Ebola has been around in sub-Saharan Africa for nearly 40 years. Why are we just doing this now? There is a lot that is bad about Ebola, including a reported case fatality rate of 55% or higher. Already more than 1400 individuals have died in this current outbreak.

And there are always bad guys ready to take advantage of a bad situation. The US Food and Drug Administration has just released a warning[5] to consumers about fraudulent treatments for Ebola being sold online.

To me, one of the scariest things about Ebola is that initial symptoms are so nonspecific. If you don't know a person is infected, you might not take appropriate precautions. So what you don't know can really hurt you.

CDC recommends negative pressure rooms for patients with suspected or confirmed Ebola. CDC has also issued guidelines[6] for protecting hospital personnel based on 40 years of experience caring for Ebola patients.

Here is what they recommend:

 • A flu-impermeable gown, gloves, a surgical mask, and either goggles or a face mask.

 • Leg and shoe coverings are recommended if caring for a patient with copious secretions.

 • For aerosol-generating procedures, CDC recommends an N95 mask.

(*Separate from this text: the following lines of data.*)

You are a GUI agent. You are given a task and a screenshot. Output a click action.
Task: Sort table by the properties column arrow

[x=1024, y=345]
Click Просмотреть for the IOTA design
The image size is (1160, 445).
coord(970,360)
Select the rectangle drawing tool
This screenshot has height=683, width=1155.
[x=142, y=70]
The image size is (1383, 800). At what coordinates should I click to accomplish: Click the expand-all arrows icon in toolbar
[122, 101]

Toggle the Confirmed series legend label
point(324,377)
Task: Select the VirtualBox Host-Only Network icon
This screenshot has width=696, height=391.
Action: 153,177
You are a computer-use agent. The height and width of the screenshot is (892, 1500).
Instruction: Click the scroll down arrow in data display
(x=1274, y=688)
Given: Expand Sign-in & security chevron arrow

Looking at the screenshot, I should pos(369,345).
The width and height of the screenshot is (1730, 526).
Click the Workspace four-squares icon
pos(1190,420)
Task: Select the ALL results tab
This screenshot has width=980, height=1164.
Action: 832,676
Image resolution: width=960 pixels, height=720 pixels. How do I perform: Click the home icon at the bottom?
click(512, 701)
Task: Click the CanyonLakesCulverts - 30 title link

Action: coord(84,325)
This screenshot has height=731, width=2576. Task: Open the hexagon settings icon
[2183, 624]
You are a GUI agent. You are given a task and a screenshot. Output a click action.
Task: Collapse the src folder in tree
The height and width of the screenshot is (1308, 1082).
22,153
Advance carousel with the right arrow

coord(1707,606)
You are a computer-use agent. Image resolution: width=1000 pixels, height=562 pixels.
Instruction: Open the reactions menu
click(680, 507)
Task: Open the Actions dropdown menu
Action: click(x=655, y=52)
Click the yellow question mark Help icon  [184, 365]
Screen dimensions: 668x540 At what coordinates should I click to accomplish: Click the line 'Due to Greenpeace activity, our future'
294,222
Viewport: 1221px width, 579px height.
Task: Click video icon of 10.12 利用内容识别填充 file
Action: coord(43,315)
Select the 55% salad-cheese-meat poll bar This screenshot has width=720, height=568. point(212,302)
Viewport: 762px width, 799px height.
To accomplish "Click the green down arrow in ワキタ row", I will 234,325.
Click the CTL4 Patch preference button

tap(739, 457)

A recent Annals article[7] says that many hospitals are going way beyond what CDC recommends and specifying hazmat suits along with N95 mask or powered air purifying respirators in their infection control plans. The authors' concern is that this could hinder patient care and also lead to self-contamination by hospital personnel during removal because they are unfamiliar with this kind of protective gear.

CDC reassures us that Ebola poses no substantial risk to the US general population. Still, it is out there. Many people are dying. We need reliable treatments, and we need a vaccine now.

For Medicine Matters, I'm Dr. Sandra Fryhofer.